# Abel summability of arithmetic means of a sequence [closed]

Let $\displaystyle\lim_{x\to1^-}(1-x)\sum_{n=0}^{\infty}s_nx^n=s$ for $|x|<1$, i.e. the sequence $(s_n)$ be Abel summable to $s.$ How to prove the sequence of arithmetic means $\displaystyle (t_n)=\left(\frac{1}{n+1}\sum_{k=0}^{n}s_k\right)$ is also Abel summable to $s.$

## closed as off-topic by Math1000, Claude Leibovici, user296602, colormegone, RolandMar 20 '16 at 21:06

This question appears to be off-topic. The users who voted to close gave this specific reason:

• "This question is missing context or other details: Please improve the question by providing additional context, which ideally includes your thoughts on the problem and any attempts you have made to solve it.

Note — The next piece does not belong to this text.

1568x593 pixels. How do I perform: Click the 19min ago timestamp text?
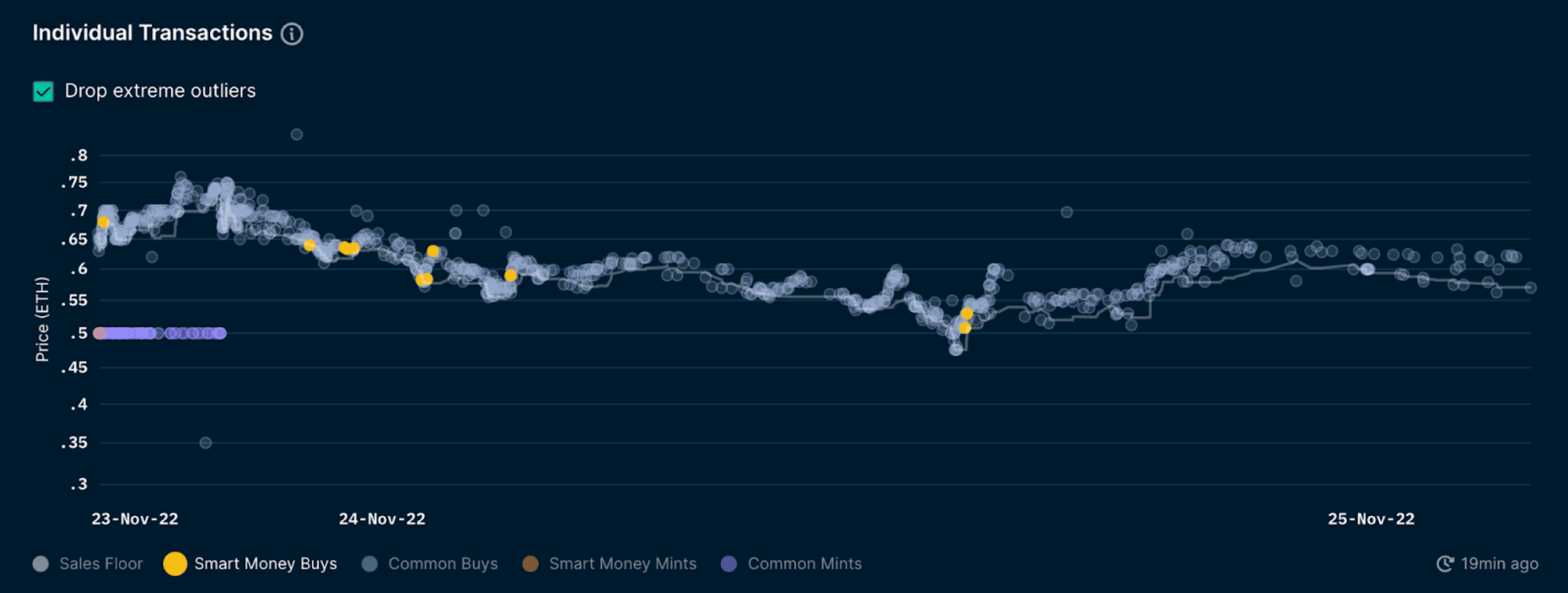click(1499, 564)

This information helps others identify where you have difficulties and helps them write answers appropriate to your experience level." – Math1000, Claude Leibovici, Community, colormegone, Roland
If this question can be reworded to fit the rules in the help center, please edit the question.

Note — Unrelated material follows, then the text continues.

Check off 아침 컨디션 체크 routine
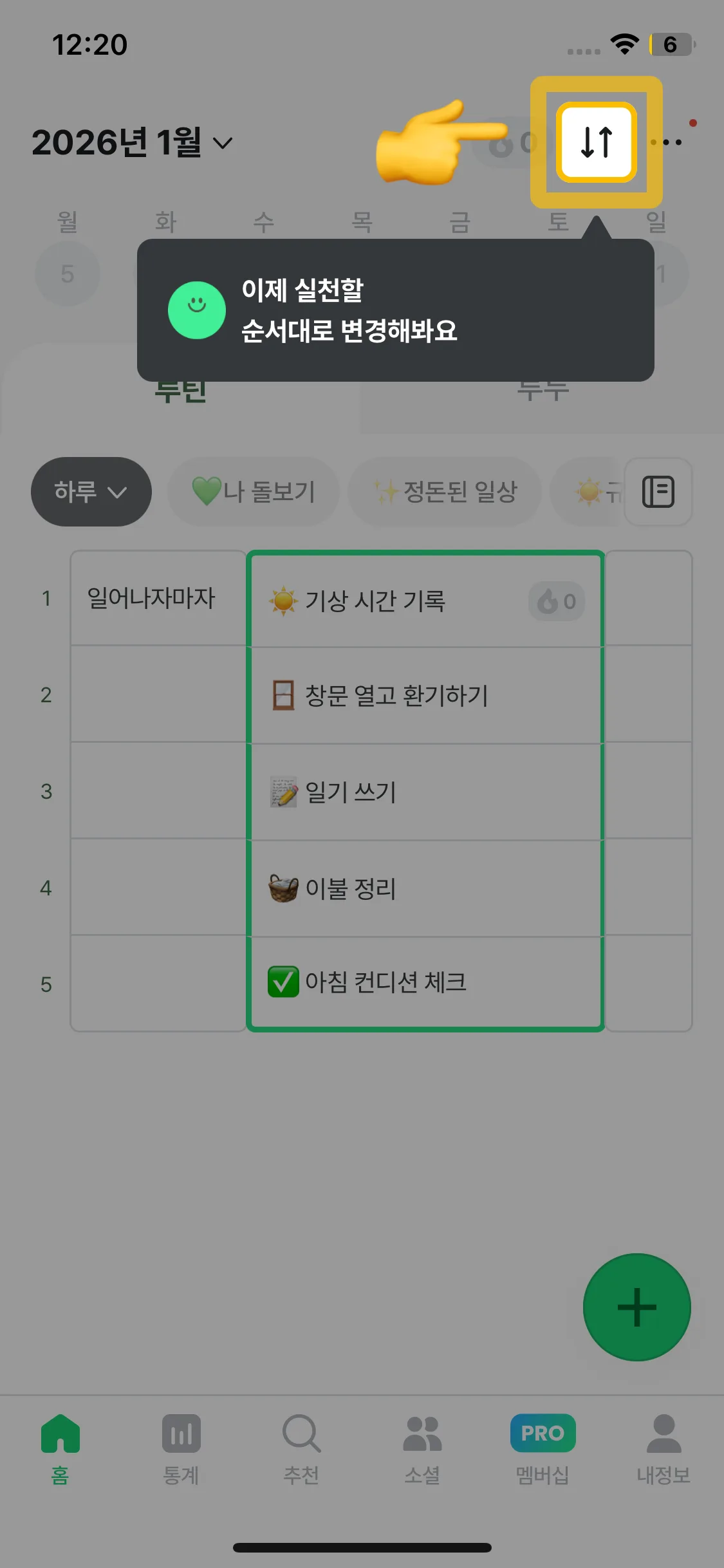The image size is (724, 1568). click(x=425, y=982)
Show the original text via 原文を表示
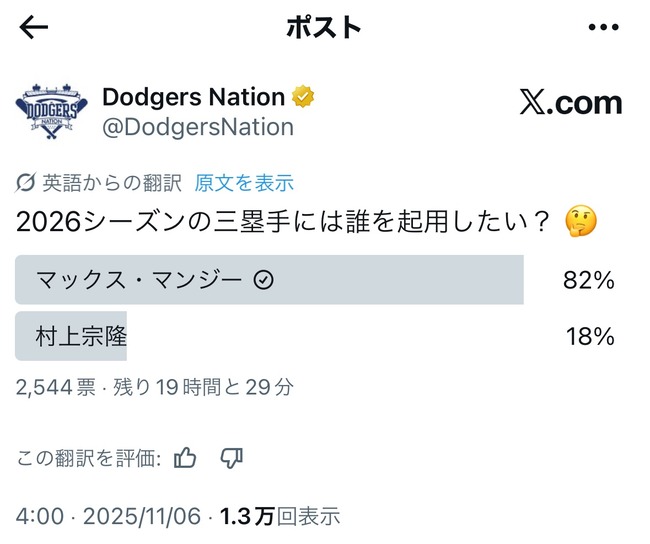This screenshot has width=650, height=544. point(244,183)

• If $x$ can approach $1$ from any direction in the complex plane then $\sum_{n=0}^{\infty}s_n x^n$ exists for some $x$ with $|x|>1,$ which means the radius of convergence of $\sum_n s_n x^n$ exceeds $1,$ which implies $\sum_{n=0}^\infty s_k$ exists , and the Q becomes trivial. You should amend your Q to retsrict the values of $x$ (that is, $|x|<1$). – DanielWainfleet Mar 20 '16 at 12:55
• I edited the question. – Raio Mar 20 '16 at 13:00

Let $f(x)$ and $g(x)$ by

$$f(x) = \sum_{n \geq 0} s_n x^n \quad \text{and} \quad g(x) = \sum_{n \geq 0} t_n x^n.$$

Step 1. We claim that $g(x)$ converges absolutely for $|x| < 1$. For each $|x| < 1$, choose $r$ such that $|x| < r < 1$. Since $f$ has radius of convergence $\geq 1$, we know that $\sum_n |s_n| r^n =: M < \infty$. Then by the estimate

\begin{align*} |t_n x^n| & \leq \frac{|s_0| + \cdots + |s_n|}{n+1}|x|^n \\ &= \frac{|s_0|r^n + \cdots + |s_n|r^n}{n+1} \left( \frac{|x|}{r} \right)^n \leq \frac{M}{n+1} \left( \frac{|x|}{r} \right)^n, \end{align*}

$g(x)$ converges absolutely.

Step 2. By Step 1, we know that on the interval $(-1, 1)$ we can differentiate $g(x)$ term by term. Then it follows that

\begin{align*} (1 - x)\frac{d}{dx} xg(x) &= \sum_{n \geq 0} (s_0 + \cdots + s_n) (1 - x)x^n \\ &= \sum_{n \geq 0} (s_0 + \cdots + s_n) x^n - \sum_{n \geq 1} (s_0 + \cdots + s_{n-1}) x^n \\ &= f(x). \end{align*}

This means that $(xg(x))' = (1-x)^{-1}f(x)$. Therefore, by the L'hospital's rule, we obtain

$$\lim_{x \to 1^-} (1-x)g(x) = \lim_{x \to 1^-} \frac{xg(x)}{(1-x)^{-1}} = \lim_{x \to 1^-} \frac{(xg(x))'}{(1-x)^{-2}} = \lim_{x \to 1^-} (1-x)f(x) = s.$$

Remark. Here, it is not hard to check that the L'hospital's rule for so called $\infty / \infty$ form only requires that the denominator diverges to infinity. So we do not need to check whether $xg(x)$ diverges or not. One may avoid the use of L'hospital's rule by writing

$$(1-x)g(x) = \frac{1-x}{x} \int_{0}^{x} \frac{f(t)}{1-t} \, dt$$

and aplying some approximation-to-the-identity argument.